Behavioral and Web 2.0

How the definition of opt-in can get blurry in social media advertising.

MySpace launched MyADs earlier this month. It’s described as “a new advertising platform designed to create relevant, targeted promotional business campaigns within one of the largest social media environment.”

With MyAds, MySpace put the whole advertising process into the hands of an advertiser to build a customized, targeted, and measurable campaign.

According to MySpace, the process involves five steps:

  1. Visit https://advertise.myspace.com or click the “Advertise” link located at the bottom of any MySpace page.
  2. Create a display ad using the MyAds Builder Tool.
  3. Select a variable ad spend anywhere from $25 to $10,000.
  4. Use HyperTarget to target ads to customers.
  5. Measure ad performance with MyAds analytics reporting.

The “hypertargeting” caught my attention.

As is true with all behavioral targeting, MySpace’s HyperTargeting ad technology enables the advertisers to serve their ad campaign to the “right” customers. The technology enables marketers to connect with specific online communities on a massive scale based on self-expressed interests available on MySpace profiles.

Advertisers are given access to targeting parameters, such as age, sex, and geographical location, in combination with thousands of user interest categories including specific keywords within each category. For example, within the video game enthusiast category, a further targeting keyword or phrase might include “Call of Duty 5” if relevant to an advertiser’s campaign.

According to ReadWriteWeb’s Rick Turoczy, MyAds offers familiar demographics to advertisers interested in using its service. Targeting selections include gender, a range of ages from 14 to over 65, United States geographic targeting, and a series of highly targeted interests. Still, MyAds reportedly goes further.

“Unlike traditional online advertising demographics, however, the MySpace targeting includes some very MySpace-specific options, including ‘drinking,’ ‘partying,’ and professional wrestling,” Turoczy wrote. He suggested this could be MySpace’s key to success.

And there’s the rub, and my concern. The demos appear to be culled from the MySpace profiles.

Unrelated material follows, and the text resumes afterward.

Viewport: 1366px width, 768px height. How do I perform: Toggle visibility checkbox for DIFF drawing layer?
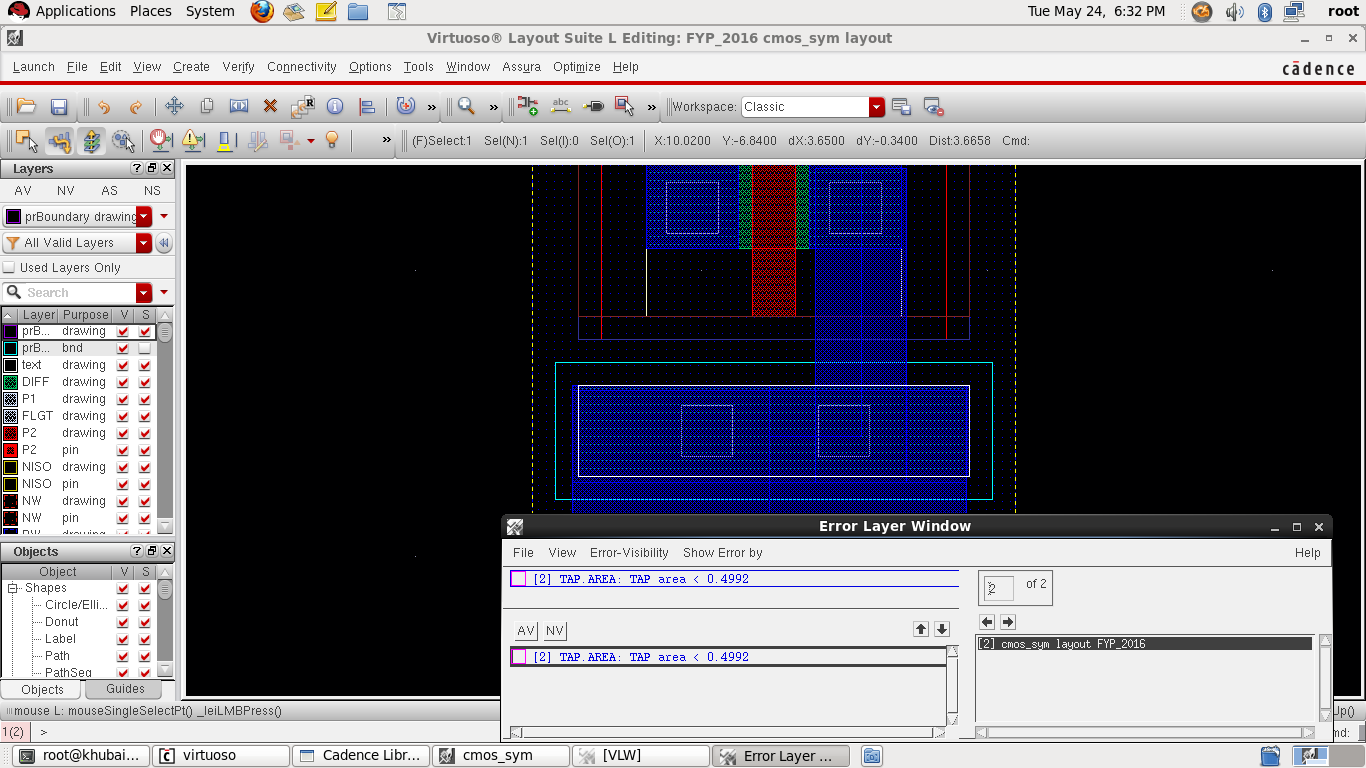[123, 382]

MySpace says that only 1 percent choose to opt out of receiving ads, according to Diane Mermigas, a business journalist writing on Seeking Alpha. But I wonder if the other 99 percent knows what type of info is being gathered from profiles.

And once someone has opted in — or not opted out — who’s to say how much and what kind of additional info will be gathered to that end? And as major players start partnering with others, such as MySpace partnering with Amazon on streaming free music the lines are blurred and the definition of what was opted into is up for grabs, or at least re-defined.

The social networks are seeking a way to monetize their existence. That’s understood. But advertising by mining the information provided by participants seems so counter to the general culture of social networks themselves. The Facebook Beacon advertising service is certainly a different model, but uses members profile information.

Multiple lawsuits have given Facebook pause. One alleges that Facebook never sought user approval before collecting personal information, and was also keeping tabs on people who weren’t even signed up for Facebook. The class action lawsuit filed August 12 in the California Northern District Court, and includes the following passages:

The Beacon program sent information regarding specific user transactions on Facebook Beacon Activated Affiliates’ websites to Facebook regardless of whether the user was a Facebook member or not. Thus, no consent was sought, nor was any consent obtained from persons who utilize the Facebook Beacon Activated Affiiliate’s website who were not Facebook members…

It was deceptive because, in almost every instance, the information sharing was contrary to the stated privacy policies of the Facebook website and every other Facebook Beacon Activated Affiliate that had signed up for the program.

More pause. So even though changes to the privacy policies were put in place, they may not have been followed.

I’m still a proponent of behavioral targeting and behavioral marketing, but with several caveats. It must be done at the aggregate level, as most of the sophisticated behavior profiles and predictive modeling companies are doing. None of this is done at the personal level.

Social networks are all about personal information. That’s why they exist, for the most part. It’s so clear this kind of advertising model has a place in Web 2.0.